Il   23   ottobre   Alex   Zanardi   compirà   50   anni.

Da   quell’incidente   terribile   nel   2001   quando   perse   le   gambe ,  ne   è   passato   di   tempo.

Era   la   settimana   del   terribile   attentato   a   New   York   delle   Torri   gemelle.   Un   episodio   che   ha   segnato   ognuno   di   noi,   di   fronte   al   quale   uno   pensa   :   ”ecco ,  cosa   può   capitare   di   peggio…”   In   effetti   nessuno   può   prevedere   come   la   vita   improvvisamente   possa   cambiare   di   colpo.   Per   Zanardi   cambiò   il   sabato   successivo   all’attentato,   quando   dopo   una   pioggia   fastidiosa   che   avrebbe   dovuto   impedire   che   si   corresse,   uscì   il   sole.   E   la   corsa   ebbe   inizio…per   finire   su   quel   circuito   del   Lausitzring   in   Germania,   quando   la   macchina   di   Zanardi   si   gira,   attraversa   un   pezzo   di   prato,   finisce   in   pista   nel   momento   in   cui   arriva   il   gruppo   a   340   chilometri   all’ora.

Da   allora   la   sua   vita   cambia   per   sempre.   Ma   la   sua   non   è   una   sconfitta.   Anzi   è   una   rinascita.   Una   lotta   per   risalire   la   china.   Tenacia,   coraggio,   forza   di   volontà,   impegno.

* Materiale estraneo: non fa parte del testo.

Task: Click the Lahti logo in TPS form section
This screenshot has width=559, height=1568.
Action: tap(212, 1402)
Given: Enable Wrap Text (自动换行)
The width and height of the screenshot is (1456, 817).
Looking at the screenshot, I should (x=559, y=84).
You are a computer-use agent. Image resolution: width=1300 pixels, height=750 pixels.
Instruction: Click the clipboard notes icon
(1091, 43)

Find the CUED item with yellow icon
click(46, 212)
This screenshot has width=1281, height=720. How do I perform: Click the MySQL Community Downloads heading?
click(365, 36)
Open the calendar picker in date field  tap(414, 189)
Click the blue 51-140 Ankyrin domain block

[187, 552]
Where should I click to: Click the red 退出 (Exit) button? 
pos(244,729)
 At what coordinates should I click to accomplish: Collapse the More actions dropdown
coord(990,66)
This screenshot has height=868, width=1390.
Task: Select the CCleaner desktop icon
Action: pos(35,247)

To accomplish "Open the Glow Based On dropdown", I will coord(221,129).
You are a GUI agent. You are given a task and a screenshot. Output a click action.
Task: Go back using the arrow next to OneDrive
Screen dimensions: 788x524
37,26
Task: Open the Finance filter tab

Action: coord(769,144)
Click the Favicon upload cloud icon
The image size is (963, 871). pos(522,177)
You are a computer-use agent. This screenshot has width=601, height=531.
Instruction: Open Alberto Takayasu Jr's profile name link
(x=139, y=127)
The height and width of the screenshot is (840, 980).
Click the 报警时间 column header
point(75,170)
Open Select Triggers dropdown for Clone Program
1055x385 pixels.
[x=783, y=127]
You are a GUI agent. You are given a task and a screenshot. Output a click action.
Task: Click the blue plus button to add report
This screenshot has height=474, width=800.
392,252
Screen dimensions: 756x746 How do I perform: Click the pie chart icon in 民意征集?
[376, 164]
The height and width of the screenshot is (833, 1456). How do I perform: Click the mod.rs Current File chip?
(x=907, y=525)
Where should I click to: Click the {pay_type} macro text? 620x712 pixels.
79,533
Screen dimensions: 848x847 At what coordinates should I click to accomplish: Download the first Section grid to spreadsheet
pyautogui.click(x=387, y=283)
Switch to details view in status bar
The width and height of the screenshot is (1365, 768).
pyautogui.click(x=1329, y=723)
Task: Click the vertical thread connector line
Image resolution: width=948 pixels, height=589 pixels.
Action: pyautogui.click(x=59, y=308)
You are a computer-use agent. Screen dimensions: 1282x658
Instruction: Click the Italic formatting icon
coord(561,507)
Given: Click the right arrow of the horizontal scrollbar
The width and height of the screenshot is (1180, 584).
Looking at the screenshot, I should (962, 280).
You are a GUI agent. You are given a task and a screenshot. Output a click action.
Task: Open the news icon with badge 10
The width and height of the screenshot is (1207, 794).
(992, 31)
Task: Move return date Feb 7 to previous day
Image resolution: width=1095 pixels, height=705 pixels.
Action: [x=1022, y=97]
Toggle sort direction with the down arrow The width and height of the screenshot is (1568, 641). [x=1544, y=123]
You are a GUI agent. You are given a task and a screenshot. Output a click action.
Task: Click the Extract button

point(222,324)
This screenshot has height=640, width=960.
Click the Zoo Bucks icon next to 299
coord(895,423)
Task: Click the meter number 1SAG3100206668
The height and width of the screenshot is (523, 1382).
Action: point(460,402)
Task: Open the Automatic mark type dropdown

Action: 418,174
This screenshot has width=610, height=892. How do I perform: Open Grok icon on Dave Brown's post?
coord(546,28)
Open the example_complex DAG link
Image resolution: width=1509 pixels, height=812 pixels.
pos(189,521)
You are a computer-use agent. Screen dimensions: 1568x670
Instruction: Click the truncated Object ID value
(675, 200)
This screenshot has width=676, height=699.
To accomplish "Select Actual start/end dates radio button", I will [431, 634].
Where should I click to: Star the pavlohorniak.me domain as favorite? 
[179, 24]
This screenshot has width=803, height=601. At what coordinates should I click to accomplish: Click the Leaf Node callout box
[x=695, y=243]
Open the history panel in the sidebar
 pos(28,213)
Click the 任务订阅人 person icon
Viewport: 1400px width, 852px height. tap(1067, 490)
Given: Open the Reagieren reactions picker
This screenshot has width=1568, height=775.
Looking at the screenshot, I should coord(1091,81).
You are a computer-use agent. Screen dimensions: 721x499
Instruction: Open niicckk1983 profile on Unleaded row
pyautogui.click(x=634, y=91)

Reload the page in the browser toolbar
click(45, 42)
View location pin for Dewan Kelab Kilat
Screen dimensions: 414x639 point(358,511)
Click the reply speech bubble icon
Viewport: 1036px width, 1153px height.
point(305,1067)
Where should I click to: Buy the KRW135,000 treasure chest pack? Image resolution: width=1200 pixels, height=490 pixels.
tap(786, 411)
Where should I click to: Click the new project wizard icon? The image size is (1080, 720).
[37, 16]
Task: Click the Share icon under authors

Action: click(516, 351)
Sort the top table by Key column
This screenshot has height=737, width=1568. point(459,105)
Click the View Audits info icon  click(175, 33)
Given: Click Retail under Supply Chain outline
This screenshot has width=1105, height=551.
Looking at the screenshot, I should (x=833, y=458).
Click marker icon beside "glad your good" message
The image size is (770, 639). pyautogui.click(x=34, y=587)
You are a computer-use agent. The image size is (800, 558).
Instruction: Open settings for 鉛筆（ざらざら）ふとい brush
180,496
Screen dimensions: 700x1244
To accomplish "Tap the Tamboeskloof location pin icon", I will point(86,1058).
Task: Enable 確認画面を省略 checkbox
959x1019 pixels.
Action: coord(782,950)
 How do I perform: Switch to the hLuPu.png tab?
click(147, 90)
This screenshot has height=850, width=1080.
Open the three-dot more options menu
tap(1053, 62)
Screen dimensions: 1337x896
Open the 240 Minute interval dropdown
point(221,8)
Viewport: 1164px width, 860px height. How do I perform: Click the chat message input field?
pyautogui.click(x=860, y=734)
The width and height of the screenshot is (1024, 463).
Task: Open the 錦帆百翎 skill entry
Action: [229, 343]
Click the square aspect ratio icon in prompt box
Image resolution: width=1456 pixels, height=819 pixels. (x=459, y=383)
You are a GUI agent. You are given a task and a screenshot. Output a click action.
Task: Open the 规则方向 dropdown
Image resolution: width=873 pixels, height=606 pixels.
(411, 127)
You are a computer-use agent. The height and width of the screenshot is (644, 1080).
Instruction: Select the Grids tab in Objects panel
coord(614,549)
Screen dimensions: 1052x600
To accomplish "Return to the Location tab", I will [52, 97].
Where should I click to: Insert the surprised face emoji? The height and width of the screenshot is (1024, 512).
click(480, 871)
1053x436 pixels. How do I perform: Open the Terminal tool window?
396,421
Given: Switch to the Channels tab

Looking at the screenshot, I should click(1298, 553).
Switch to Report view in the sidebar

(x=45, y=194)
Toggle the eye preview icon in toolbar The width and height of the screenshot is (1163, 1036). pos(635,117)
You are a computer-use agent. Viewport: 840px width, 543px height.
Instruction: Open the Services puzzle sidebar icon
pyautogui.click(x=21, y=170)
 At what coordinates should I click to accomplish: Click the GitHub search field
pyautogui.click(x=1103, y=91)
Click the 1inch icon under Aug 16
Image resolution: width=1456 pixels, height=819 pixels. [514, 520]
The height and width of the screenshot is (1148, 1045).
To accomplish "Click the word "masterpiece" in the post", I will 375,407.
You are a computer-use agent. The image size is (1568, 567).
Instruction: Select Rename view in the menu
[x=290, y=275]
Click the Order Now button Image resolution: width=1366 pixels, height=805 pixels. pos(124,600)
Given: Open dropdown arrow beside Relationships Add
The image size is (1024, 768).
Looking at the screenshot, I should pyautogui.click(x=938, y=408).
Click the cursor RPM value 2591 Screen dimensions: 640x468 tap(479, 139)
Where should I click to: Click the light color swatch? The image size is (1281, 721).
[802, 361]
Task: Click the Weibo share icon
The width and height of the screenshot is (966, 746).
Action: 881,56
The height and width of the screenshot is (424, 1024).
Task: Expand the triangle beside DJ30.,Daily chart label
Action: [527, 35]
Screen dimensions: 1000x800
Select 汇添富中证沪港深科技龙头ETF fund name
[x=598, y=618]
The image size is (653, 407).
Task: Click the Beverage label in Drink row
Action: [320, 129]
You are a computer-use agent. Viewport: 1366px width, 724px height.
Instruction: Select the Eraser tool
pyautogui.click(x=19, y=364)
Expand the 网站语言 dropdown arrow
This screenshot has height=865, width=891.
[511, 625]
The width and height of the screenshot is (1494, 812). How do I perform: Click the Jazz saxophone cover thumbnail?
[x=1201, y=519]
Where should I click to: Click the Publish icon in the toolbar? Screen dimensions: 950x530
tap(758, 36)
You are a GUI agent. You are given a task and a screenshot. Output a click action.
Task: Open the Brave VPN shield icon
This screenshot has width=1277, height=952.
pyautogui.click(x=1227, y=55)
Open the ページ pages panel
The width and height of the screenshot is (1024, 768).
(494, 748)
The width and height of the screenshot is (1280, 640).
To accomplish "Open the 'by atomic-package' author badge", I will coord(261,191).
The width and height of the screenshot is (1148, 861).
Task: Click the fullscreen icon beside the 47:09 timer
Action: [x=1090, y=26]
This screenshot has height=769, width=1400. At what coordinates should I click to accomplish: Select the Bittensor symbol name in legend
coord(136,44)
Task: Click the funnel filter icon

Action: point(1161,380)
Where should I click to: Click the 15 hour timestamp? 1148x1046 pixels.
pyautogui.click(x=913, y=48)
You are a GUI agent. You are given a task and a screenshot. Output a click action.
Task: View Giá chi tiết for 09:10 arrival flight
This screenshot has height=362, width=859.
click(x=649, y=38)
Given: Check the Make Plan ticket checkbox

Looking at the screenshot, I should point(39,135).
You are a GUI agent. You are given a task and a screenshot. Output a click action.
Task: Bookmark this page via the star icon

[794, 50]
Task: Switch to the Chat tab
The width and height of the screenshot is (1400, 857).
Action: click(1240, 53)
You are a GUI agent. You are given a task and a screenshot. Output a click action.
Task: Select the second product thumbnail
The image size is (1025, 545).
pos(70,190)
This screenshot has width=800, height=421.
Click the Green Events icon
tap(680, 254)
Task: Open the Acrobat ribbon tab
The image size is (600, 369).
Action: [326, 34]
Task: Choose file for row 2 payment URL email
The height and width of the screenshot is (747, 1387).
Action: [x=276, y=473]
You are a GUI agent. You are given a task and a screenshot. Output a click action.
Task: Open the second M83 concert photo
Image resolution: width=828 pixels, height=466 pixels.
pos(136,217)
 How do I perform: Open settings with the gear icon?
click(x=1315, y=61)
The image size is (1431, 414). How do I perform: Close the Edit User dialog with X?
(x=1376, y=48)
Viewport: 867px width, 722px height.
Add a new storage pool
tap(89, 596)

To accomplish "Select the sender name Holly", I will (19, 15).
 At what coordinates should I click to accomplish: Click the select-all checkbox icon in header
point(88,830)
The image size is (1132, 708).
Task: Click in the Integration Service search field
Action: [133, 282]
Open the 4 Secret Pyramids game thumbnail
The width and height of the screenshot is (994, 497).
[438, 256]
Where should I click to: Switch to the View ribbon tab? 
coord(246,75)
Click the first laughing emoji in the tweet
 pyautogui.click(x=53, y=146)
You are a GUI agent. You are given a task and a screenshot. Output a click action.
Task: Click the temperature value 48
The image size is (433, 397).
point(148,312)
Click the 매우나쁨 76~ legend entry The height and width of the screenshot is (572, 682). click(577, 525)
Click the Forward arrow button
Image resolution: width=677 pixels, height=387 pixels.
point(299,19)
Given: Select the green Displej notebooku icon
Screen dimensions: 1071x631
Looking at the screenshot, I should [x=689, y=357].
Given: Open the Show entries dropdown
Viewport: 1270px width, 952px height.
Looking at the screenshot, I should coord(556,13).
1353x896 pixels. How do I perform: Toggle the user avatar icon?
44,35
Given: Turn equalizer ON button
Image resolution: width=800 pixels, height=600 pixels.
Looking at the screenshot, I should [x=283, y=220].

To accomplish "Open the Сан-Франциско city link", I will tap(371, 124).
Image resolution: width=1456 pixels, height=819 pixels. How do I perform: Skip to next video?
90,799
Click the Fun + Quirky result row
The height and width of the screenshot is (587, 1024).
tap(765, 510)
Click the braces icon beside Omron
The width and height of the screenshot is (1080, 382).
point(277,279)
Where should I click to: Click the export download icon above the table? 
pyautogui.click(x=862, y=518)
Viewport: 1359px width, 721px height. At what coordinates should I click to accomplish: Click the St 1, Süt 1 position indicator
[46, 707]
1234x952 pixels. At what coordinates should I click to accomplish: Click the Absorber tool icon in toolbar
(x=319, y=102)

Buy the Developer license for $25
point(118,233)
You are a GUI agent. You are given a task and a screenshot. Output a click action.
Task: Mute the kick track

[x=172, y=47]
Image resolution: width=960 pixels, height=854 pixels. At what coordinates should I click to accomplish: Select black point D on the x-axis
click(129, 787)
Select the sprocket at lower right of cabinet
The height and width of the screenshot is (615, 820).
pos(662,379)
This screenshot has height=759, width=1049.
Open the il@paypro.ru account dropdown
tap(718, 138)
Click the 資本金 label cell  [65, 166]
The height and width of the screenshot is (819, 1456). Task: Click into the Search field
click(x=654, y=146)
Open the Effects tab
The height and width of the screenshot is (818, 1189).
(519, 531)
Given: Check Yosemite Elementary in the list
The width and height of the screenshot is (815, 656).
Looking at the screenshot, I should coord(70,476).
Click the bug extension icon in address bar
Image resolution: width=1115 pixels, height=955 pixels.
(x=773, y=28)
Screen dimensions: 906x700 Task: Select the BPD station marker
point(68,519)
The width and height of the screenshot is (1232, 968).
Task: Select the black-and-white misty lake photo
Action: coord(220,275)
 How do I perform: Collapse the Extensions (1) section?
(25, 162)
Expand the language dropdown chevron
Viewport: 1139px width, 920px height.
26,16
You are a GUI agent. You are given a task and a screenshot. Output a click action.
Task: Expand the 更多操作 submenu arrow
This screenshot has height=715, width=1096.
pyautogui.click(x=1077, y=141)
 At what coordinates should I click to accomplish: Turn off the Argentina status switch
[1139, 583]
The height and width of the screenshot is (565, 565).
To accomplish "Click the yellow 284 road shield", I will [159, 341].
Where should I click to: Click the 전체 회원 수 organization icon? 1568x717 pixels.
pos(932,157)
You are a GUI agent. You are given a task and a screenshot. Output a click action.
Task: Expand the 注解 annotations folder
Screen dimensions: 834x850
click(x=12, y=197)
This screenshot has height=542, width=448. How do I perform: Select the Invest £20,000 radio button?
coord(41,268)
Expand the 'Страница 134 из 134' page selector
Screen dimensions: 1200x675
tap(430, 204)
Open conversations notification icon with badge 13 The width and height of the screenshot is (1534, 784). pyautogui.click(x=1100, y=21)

Fino   ad   arrivare   a   15   anni   esatti   da   quell’orribile   incidente,   alla   sua   terza   medaglia   d’oro   nelle   paralimpiadi   di   Rio,   con   la   sua   handbike,   nella   prova   a   cronometro   della   categoria   H5,   oltre   una   d’argento   nella   gara   in   linea.

Zanardi   è   l’esempio   di   come   le   sfide   si   possano   vincere.   Di   come   l’uomo,   anche   quando   sembra   impossibile,   può   ricominciare   a   vivere,   con   ottimismo   tornare   a   sorridere.

Ecco   un   vero   campione   nello   sport   e   nella   vita.

Grazie   Alex.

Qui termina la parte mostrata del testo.